Thursday, November 5, 2009

Perfect Pie Crust, yes really!

Pies. For the first 15 years of my marriage my pies consisted of pies made with Pillsbury crusts because I just couldn't figure out how to make a good one without having 2 extra people there to help me. The whole "don't knead it too much but knead it enough" and the rolling it onto the rolling pin to get the thing to the pan was more than I could figure out. So I just didn't do it. Cause really, how do you know when it's "too" much?

Then a couple of years ago I decided that I was being ridiculous and surely it couldn't be that hard. I started to try different crust recipes and some were terrible but they gradually got better. Then I had a totally "aha!" moment watching Food Network one day. Roll the crust out inside a gallon can cut it apart and set an inverted pie dish onto the crust, slide your hand under the whole thing and flip it over. Then peel off the other layer. Oh my gosh a whole world opened up that day. It was the perfect crust! Light and flaky and best of all easy!

So here it is.

Perfect Pie Crust
(3 crusts)
1 ½ c.
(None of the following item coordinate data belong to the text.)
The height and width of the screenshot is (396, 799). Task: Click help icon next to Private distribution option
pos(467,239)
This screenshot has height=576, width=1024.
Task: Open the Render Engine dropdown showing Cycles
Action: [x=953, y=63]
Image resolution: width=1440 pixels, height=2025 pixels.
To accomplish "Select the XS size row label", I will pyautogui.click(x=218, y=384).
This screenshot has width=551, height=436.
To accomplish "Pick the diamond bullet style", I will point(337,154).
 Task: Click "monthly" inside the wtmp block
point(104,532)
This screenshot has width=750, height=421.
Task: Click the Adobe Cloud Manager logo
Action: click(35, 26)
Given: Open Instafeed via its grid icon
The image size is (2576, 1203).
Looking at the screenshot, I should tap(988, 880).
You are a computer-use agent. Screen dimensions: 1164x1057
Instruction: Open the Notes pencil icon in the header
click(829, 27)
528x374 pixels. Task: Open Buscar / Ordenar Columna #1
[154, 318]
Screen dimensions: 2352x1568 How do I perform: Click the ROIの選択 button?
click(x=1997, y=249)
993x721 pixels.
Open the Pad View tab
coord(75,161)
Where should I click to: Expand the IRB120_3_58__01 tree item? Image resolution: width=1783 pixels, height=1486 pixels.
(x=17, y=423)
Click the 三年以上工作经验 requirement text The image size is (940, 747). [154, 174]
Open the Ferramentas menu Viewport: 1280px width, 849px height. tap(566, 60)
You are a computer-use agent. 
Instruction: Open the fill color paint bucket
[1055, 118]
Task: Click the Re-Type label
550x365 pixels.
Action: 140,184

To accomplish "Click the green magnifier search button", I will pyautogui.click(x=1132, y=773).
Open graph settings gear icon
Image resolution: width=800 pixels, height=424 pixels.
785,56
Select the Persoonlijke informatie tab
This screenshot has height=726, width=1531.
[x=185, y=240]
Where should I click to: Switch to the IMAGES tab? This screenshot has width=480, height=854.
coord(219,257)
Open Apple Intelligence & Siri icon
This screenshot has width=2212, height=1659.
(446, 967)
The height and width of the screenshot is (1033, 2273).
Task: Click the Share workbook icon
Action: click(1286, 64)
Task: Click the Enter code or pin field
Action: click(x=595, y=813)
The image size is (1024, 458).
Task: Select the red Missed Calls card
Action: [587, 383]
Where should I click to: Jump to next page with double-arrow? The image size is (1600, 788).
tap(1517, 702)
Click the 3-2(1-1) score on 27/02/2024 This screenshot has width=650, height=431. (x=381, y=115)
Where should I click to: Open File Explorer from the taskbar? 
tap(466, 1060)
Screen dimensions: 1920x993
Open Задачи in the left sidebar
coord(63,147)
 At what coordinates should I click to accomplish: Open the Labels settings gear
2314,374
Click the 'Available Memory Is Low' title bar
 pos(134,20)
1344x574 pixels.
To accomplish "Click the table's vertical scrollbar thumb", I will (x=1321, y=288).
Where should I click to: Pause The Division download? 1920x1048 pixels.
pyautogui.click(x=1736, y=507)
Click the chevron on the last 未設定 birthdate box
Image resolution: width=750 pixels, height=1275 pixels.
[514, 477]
Crisco
3 c. all purpose flour
1 egg
5 Tbsp cold water
1 Tbsp white vinegar
1 tsp salt

In a large bowl work Crisco into flour with either a pastry cutter or a couple of knives until it resembles a coarse meal (you can also use your food processor). In a small bowl beat egg with a fork and then pour it into the flour mixture. Add 5 Tbsp cold water, 1 Tbsp vinegar and 1 tsp salt. Stir together gently until all of the ingredients are incorporated.

Form 3 evenly sized balls of dough and place each dough ball into a gallon sized Ziploc bag. Using your rolling pin gently flatten the ball into a disc shape that is about ½ inch thick. Seal the bags and place them in the freezer until you need them. If using immediately chill for about 15-20 minutes).

When you are ready to use the dough take the bag out of the freezer. Place a damp paper towel on the counter and put the bag on top of it (this will help hold it still while you roll). Unseal the bag and roll the dough to the edges of the bag. Measure with your pie dish to make sure it’s rolled out enough. Slit the sides of the bag and peel off the top layer of plastic. Position an inverted pie dish over the dough, slide your hand under the plastic and flip the whole thing right side up. Peel off the remaining plastic; trim and shape.

*If baking prick the bottom with a fork and place a piece of tin foil on top of the crust. Add pie weights or dried beans to hold it down and bake in a 450 degree oven for 15 minutes. Remove weight and foil and bake an additional 5-10 minutes or until crust is golden brown.